▶ [Information]
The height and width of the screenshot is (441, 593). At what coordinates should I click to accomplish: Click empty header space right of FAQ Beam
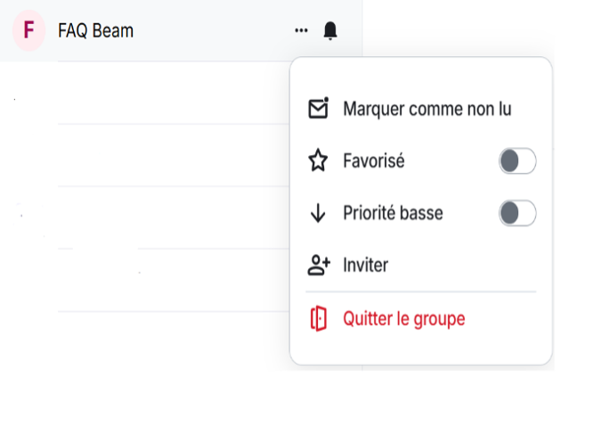pos(214,31)
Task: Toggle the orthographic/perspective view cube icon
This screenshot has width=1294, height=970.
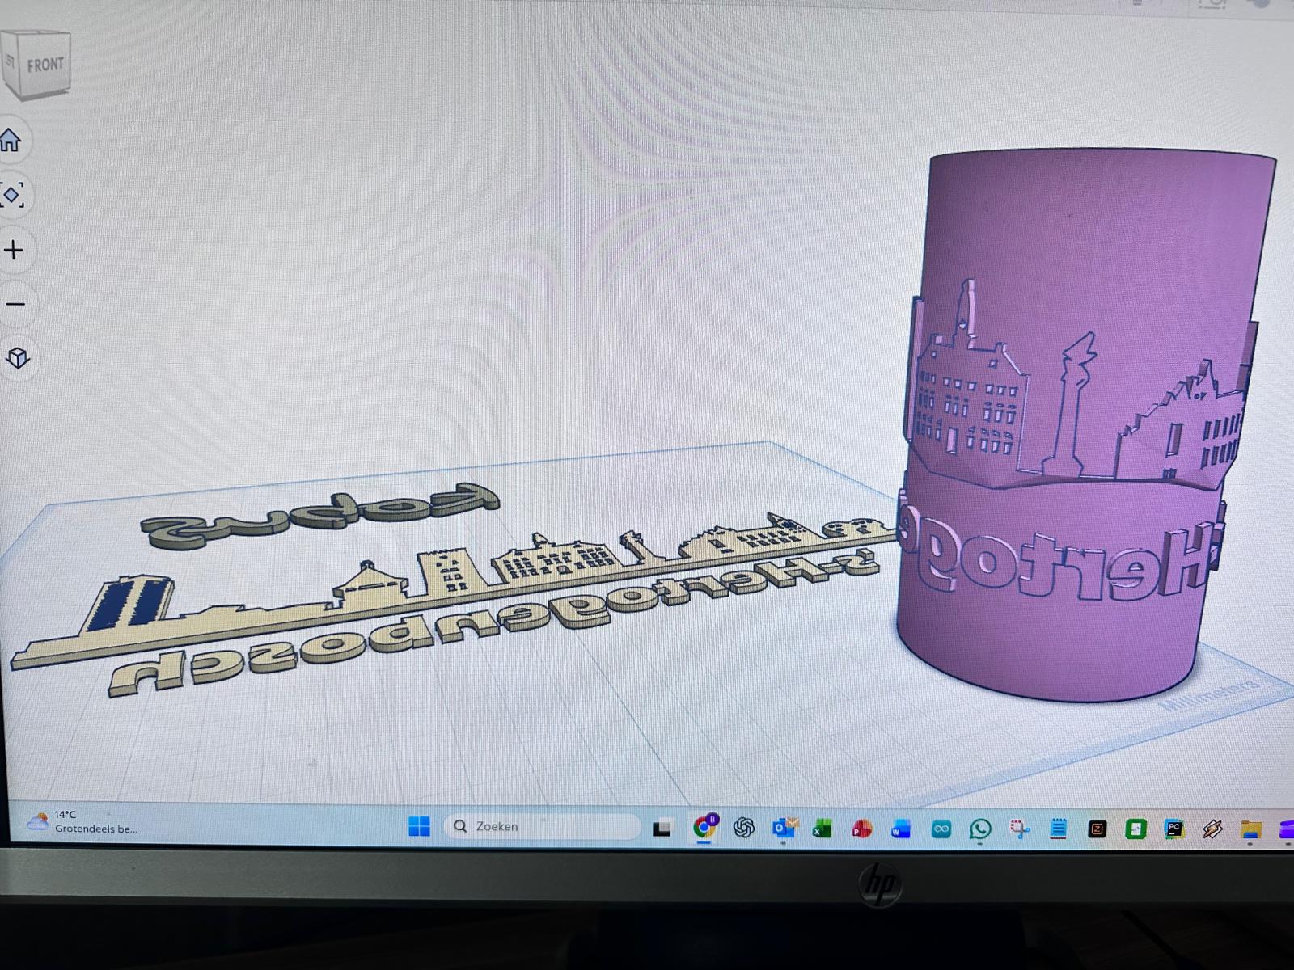Action: point(18,358)
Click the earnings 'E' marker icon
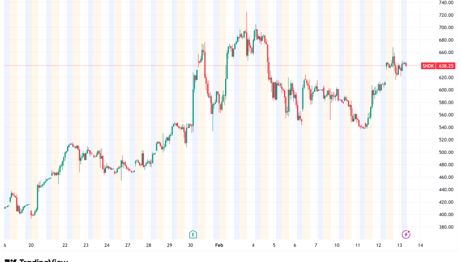Image resolution: width=461 pixels, height=262 pixels. [193, 234]
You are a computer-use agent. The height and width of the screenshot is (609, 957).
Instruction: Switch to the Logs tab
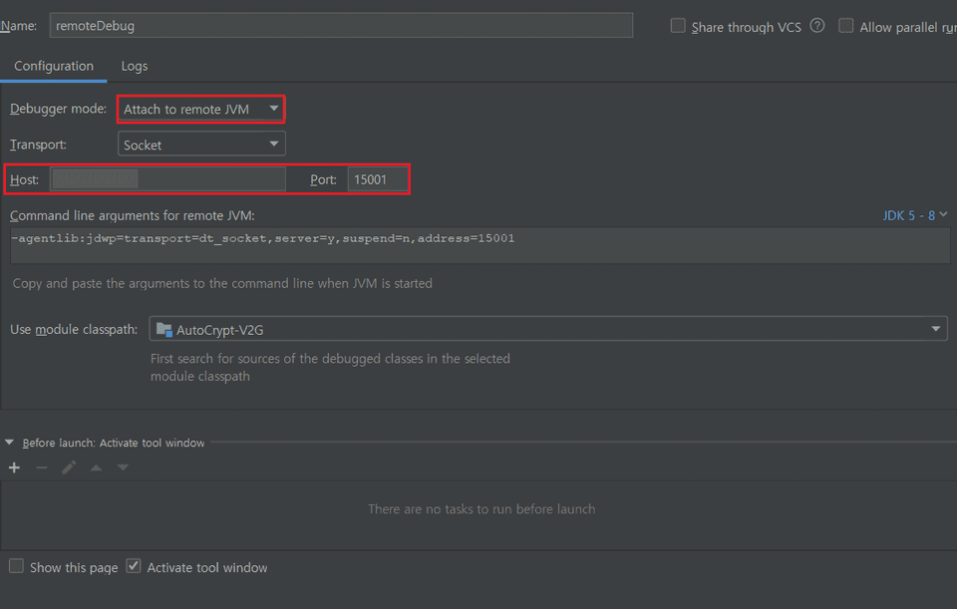(135, 66)
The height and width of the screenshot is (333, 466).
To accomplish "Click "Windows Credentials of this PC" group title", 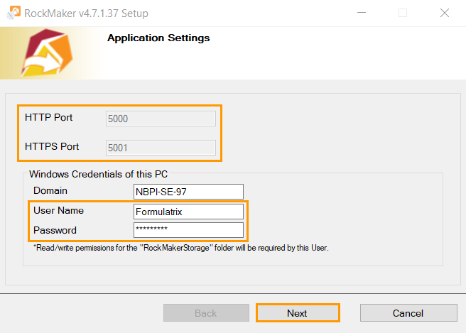I will [x=99, y=174].
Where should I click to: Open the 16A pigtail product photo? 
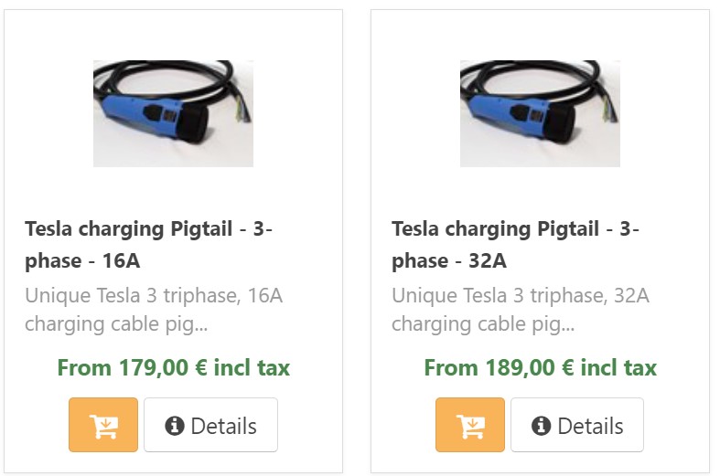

▶ [Task item]
Look above for the line containing "Task: Toggle the", then write out every line from there down to the line containing "The height and width of the screenshot is (333, 466).", that line included, with no pictures.

▶ [Exercise solution]
Task: Toggle the orthographic/perspective view cube icon
This screenshot has width=1294, height=970.
Action: point(18,358)
Click the earnings 'E' marker icon
Image resolution: width=461 pixels, height=262 pixels. [193, 234]
You are a computer-use agent. The height and width of the screenshot is (609, 957).
Instruction: Switch to the Logs tab
(135, 66)
The height and width of the screenshot is (333, 466).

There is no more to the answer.